Depois de 1999, António Júlio Duarte dedicou-se a fotografar os casinos de Macau, símbolo de um fulgor económico, imagens que constam no livro “White Noise”, publicado em 2011. “O território já se tinha tornado noutra coisa qualquer, e foi isso que me interessou”, aponta.

Fotografar Chui Sai On

Em 2009, o fotógrafo abraçou um projecto político ao fotografar a campanha eleitoral de Chui Sai On para o cargo de Chefe do Executivo, para o qual foi eleito para um primeiro mandato. Daí nasceu o livro “O Candidato”, graças a um trabalho realizado na redacção do HM.

“Entre 2008 e 2011 fui com mais frequência a Macau por causa de um colectivo de fotógrafos que existia em Lisboa na altura que era o KameraPhoto, em que produzíamos mais trabalho ligado à prática jornalística. Havia essa campanha eleitoral e achei que era bom trabalhar sobre isso pelo lado quase ficcional que tinha, pelo facto de ser um único candidato fazer uma campanha de sensibilização à população como se fosse uma campanha eleitoral com todo o aparato de uma campanha em qualquer outro ponto do mundo.”

O que atraiu o fotógrafo foi “esse lado de figura inatingível”. “Havia todo um mecanismo de segurança à volta da campanha e do próprio candidato que para mim não fazia nenhum sentido, sendo Macau pequeno e seguro. Havia a construção dessa máquina mediática e de segurança à volta de uma coisa que na realidade não existe. Por isso é que no trabalho eu fotografo quase sempre Chui Sai On de costas, porque não quero trabalhar sobre ele mas sobre esta figura, do aparato, e sobre o candidato, numa coisa mais abstracta”, recorda.
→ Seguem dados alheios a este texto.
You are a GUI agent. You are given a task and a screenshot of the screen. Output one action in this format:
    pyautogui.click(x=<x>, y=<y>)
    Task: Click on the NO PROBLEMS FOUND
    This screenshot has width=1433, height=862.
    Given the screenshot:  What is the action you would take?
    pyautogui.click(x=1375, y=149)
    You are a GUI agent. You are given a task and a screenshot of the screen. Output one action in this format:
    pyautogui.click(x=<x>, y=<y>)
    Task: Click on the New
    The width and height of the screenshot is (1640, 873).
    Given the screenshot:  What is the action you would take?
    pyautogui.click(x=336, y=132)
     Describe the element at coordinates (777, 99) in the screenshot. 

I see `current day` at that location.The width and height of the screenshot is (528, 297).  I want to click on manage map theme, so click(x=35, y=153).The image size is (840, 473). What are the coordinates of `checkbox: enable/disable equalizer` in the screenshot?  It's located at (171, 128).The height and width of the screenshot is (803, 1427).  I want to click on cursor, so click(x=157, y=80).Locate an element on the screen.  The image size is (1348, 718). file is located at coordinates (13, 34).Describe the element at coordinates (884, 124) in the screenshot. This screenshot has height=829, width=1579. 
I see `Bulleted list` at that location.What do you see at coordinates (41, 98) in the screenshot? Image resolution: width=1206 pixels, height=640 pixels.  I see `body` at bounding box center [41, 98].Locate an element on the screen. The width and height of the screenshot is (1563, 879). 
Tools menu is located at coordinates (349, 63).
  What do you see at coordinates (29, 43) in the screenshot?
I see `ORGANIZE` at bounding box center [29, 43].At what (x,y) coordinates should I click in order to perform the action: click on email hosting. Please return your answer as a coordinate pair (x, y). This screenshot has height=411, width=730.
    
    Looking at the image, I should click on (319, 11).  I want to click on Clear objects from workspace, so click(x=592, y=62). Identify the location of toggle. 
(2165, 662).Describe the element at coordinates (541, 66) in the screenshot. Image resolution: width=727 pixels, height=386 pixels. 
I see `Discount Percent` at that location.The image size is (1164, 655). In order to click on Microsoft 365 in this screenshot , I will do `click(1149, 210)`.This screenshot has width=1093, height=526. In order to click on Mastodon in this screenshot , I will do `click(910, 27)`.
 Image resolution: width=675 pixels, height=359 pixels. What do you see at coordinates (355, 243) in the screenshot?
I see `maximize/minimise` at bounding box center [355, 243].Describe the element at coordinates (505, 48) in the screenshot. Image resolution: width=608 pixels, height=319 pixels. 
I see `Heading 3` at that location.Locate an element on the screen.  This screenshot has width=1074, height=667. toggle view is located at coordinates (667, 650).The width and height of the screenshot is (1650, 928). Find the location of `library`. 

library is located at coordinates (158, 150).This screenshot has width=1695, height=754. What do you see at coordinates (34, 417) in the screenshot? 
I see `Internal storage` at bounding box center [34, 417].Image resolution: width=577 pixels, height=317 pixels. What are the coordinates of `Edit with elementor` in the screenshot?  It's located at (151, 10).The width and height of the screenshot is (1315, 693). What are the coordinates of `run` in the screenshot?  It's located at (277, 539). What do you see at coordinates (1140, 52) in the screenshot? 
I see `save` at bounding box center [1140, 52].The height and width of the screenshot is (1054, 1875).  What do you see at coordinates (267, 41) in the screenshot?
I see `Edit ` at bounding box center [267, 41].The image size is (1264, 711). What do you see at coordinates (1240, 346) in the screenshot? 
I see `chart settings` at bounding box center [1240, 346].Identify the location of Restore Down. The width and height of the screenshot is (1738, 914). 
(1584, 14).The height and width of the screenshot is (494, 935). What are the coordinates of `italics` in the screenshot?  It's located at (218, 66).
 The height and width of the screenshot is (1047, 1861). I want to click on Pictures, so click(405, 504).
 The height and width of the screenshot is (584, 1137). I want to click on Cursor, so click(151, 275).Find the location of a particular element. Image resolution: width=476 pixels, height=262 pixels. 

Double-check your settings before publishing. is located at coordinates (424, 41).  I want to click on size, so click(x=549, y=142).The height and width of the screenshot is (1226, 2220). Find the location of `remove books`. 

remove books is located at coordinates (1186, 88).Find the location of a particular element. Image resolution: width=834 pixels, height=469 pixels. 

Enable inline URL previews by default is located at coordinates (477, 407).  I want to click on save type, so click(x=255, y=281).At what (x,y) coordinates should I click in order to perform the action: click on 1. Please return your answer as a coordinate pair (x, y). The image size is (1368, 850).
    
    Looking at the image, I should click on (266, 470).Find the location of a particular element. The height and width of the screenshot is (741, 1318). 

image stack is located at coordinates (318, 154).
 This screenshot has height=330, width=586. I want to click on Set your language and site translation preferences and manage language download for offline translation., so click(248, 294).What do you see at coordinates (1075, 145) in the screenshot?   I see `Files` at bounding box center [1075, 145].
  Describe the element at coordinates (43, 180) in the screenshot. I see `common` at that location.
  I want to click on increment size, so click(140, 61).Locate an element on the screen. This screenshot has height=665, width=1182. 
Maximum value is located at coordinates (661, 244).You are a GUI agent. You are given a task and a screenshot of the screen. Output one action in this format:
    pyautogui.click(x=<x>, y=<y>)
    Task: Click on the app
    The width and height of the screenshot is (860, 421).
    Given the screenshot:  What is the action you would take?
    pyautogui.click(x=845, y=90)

“Mercúrio” nasceria em 2015 enquanto projecto fruto de uma parceria com a Galeria Pedro Alfacinha e produzido pela Galeria Zé dos Bois. “Foi feito sempre em ambientes nocturnos mas são coisas muito abstractas, não necessariamente documentais. Esse foi um fechar de ciclo, e de momento não tenho planos para Macau.”